One of the things that is often talked about is the chief data analytics officer role has an average tenure of 18 months. I think one of the reasons why that stat is so prevalent is because the nature of the role is very different at each firm based on what’s needed at that moment in time. Two, value is hard to measure of the changes that a leader in a role such as mine is bringing about. Then three, it just takes a long time. It’s not easy to lift yourself out of tech debt. It’s not easy to get an organization aligned from a process perspective on the appropriate way to move forward and leverage data and insights for an organization. It takes a lot of time to build AI solutions and operationalize them and have to have a material impact.
For all of those reasons, coming to an organization like New York Life: 179 years old, incredible success, $52 billion a year in revenue, incredible stability, and not beholden to the whiplash of quarterly earnings and shareholders was just very appealing to me. I care so much about having lasting impact, and having a place with the stability for that to take root and ultimately blossom has been what drew me here.

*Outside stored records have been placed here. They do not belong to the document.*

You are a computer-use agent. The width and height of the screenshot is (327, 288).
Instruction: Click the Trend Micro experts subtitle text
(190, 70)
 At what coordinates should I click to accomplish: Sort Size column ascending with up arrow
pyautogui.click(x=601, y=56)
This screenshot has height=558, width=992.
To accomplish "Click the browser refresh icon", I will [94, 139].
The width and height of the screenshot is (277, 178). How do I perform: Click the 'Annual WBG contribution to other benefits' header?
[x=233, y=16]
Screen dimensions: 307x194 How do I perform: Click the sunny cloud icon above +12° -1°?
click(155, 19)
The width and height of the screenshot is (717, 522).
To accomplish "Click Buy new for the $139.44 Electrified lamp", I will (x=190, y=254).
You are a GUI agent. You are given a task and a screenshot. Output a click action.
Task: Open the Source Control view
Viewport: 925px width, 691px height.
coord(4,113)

What advice would you give to CIOs in situations like yours: At companies that aren’t necessarily associated with exciting tech careers, but needing to attract top tech talent?
At the end of the day, top talent really can sniff out what’s real and what’s not. I think there’s so many things that are appealing about working in a traditional enterprise. For any leader that wants to make their value proposition resonate with folks that are out looking for jobs and are top talent, you need to think about people, process, and tech.

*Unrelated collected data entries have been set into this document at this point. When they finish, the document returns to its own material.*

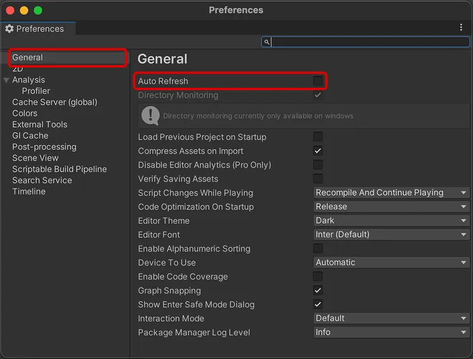Open the three-dot overflow menu

462,27
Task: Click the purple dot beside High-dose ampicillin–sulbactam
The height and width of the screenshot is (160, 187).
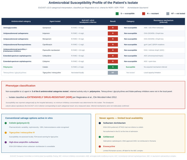Action: coord(5,142)
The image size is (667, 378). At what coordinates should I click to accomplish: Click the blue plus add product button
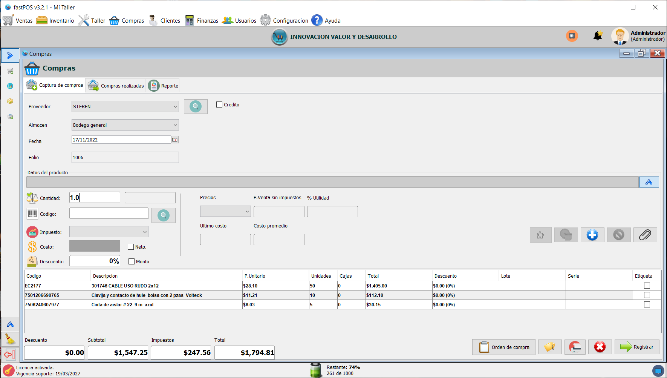592,235
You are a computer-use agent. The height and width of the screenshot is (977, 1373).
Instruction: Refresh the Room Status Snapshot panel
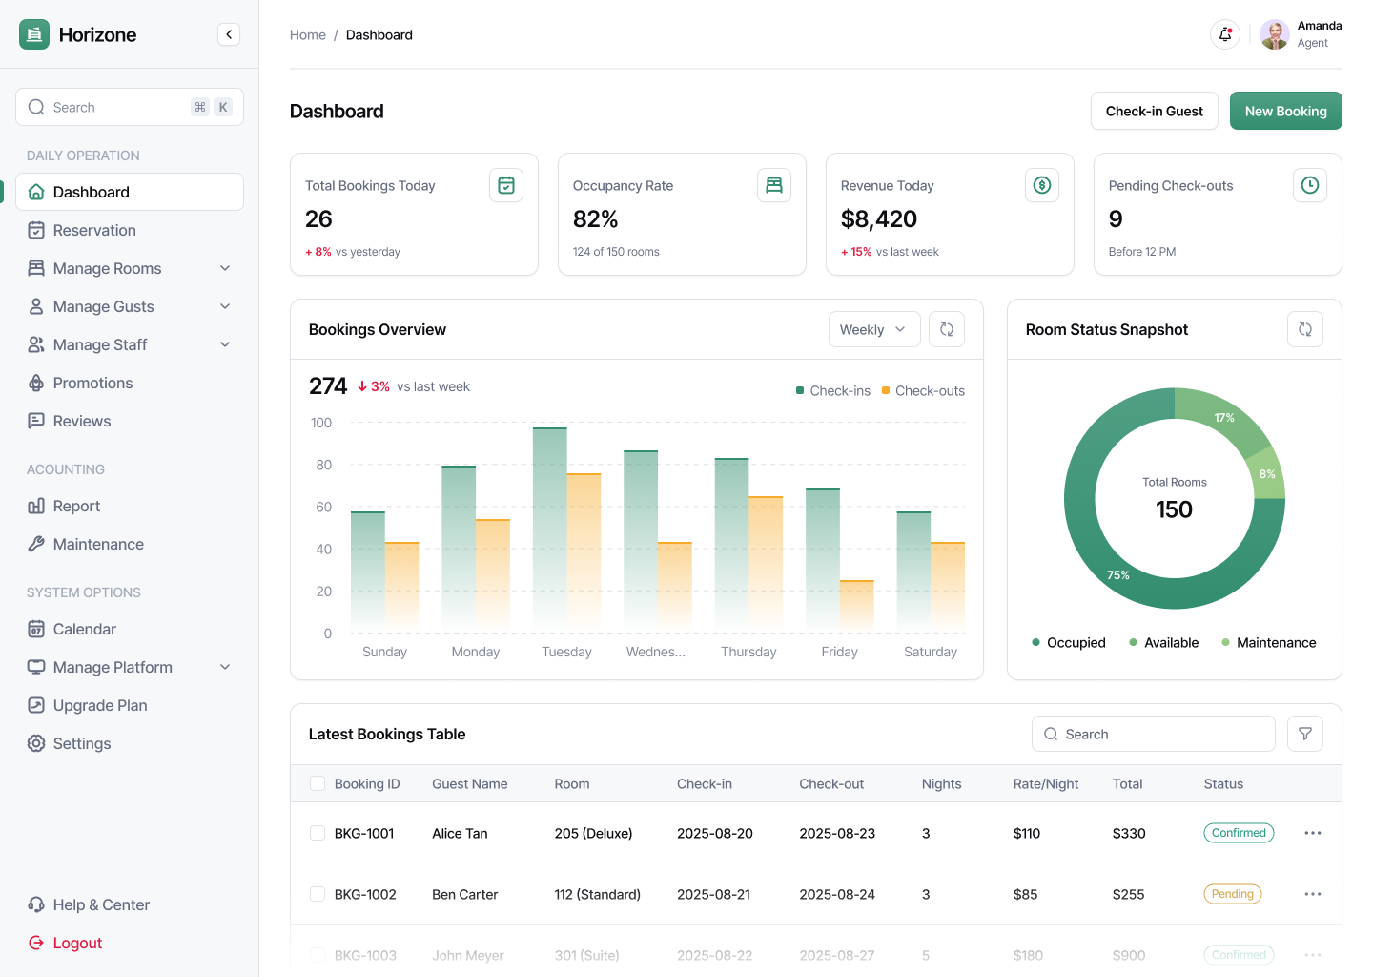click(1304, 329)
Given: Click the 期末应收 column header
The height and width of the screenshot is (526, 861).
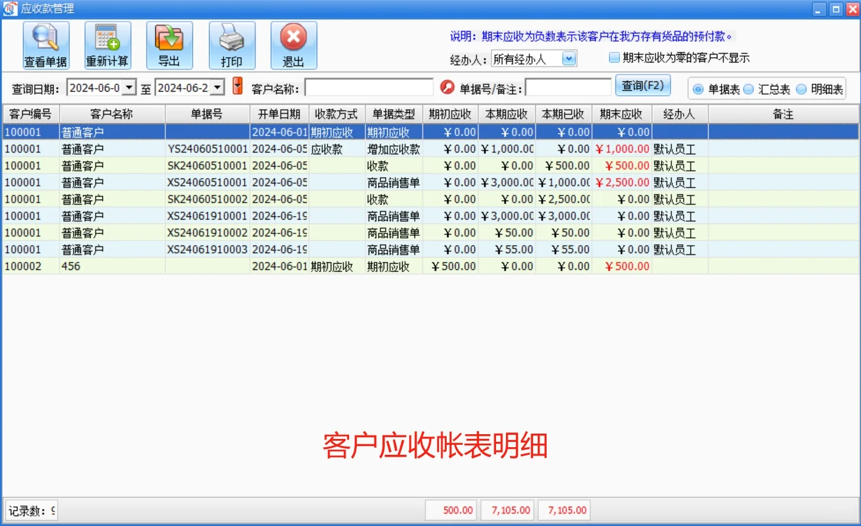Looking at the screenshot, I should point(622,114).
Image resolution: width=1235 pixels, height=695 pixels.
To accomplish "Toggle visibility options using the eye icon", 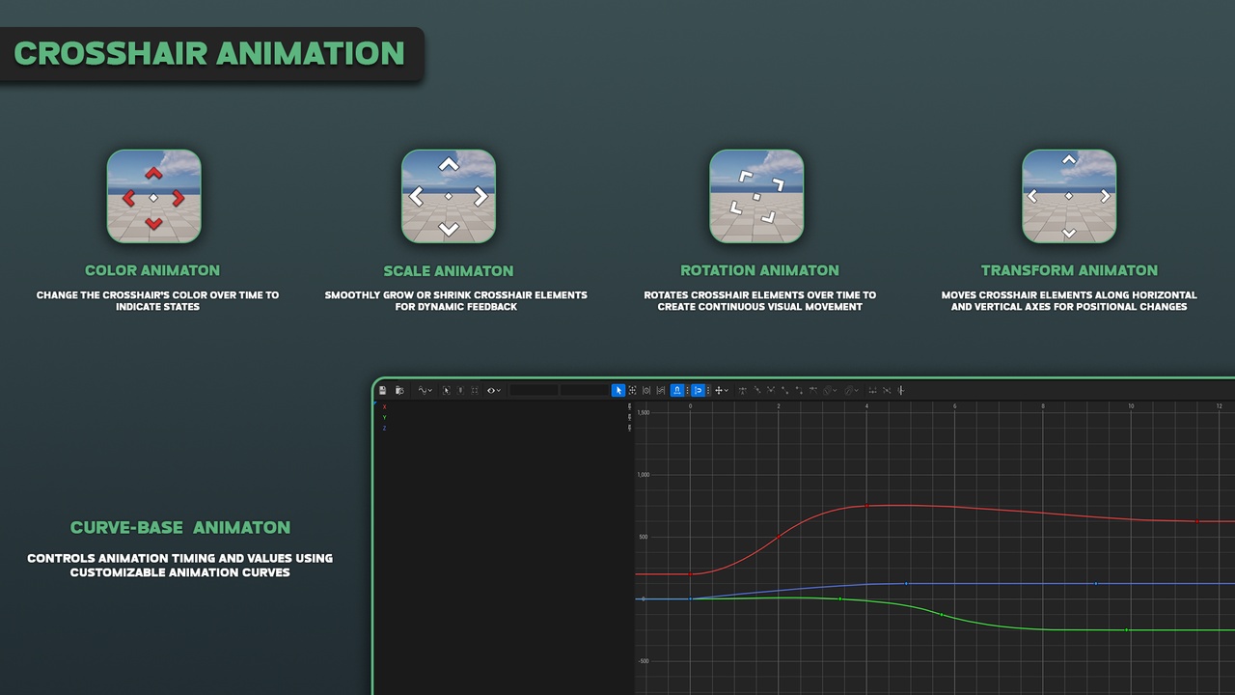I will tap(491, 390).
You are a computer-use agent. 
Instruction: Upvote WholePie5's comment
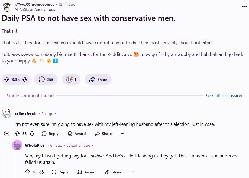[27, 172]

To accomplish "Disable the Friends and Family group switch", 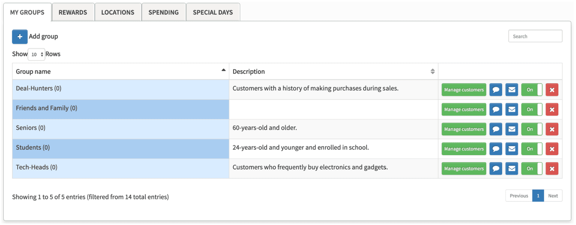I will [531, 110].
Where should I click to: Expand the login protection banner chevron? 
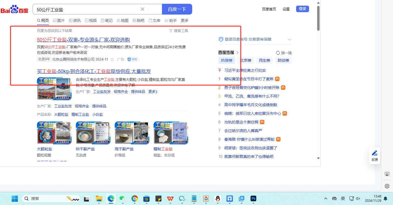click(x=290, y=40)
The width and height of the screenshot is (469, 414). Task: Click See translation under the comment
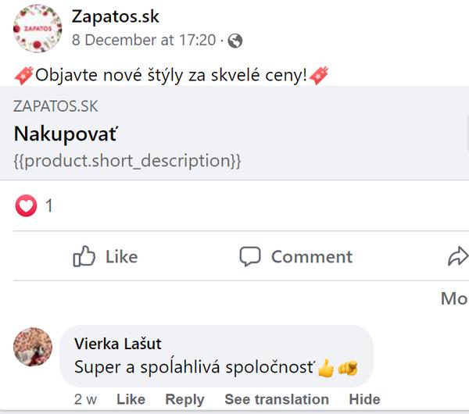point(277,399)
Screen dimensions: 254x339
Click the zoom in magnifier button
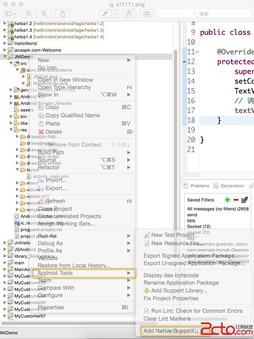[x=44, y=14]
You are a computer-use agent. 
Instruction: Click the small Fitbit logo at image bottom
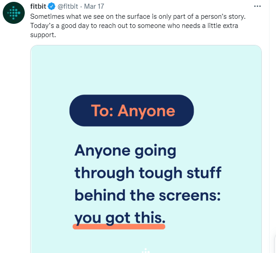point(146,250)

I think that top talent wants to be around top talent. I think strong engineers want to be around strong engineers. I think good data scientists want to be around other good data scientists. Continue to raise the floor of your talent. Think about anchor hires that then are catalysts for cascading and broader teams that are of high quality and increase your talent density. That’s something that’s real. I’ve seen firsthand the effect that has, almost like an attraction mechanism when you have strong leaders in an industry.
As long as any company remains anchored to old technology, it can be a headwind not just for business agility, which is something that we’re all mindful of, but also for bringing talent on board. There’s so many things that explicitly implicitly are communicated to a candidate when you talk about your tech stack, your architecture. Are you working in the cloud? Are you working with leading vendors in the space in AI and data? Those things convey and make very clear and tangible to top talent what the opportunity is, and what DNA the organization has with respect to technology as a whole.
And then process. Are people working in Agile methodologies? Are people working in more antiquated ones? Is there close synergy with business partners? Are folks iterating and shipping and then testing? I think those sorts of dimensions are also really important. If folks hear about multi-year plans, multi-year projects and long cycles by which software and solutions are being shipped, I think that can be a bit of a flag for folks as well.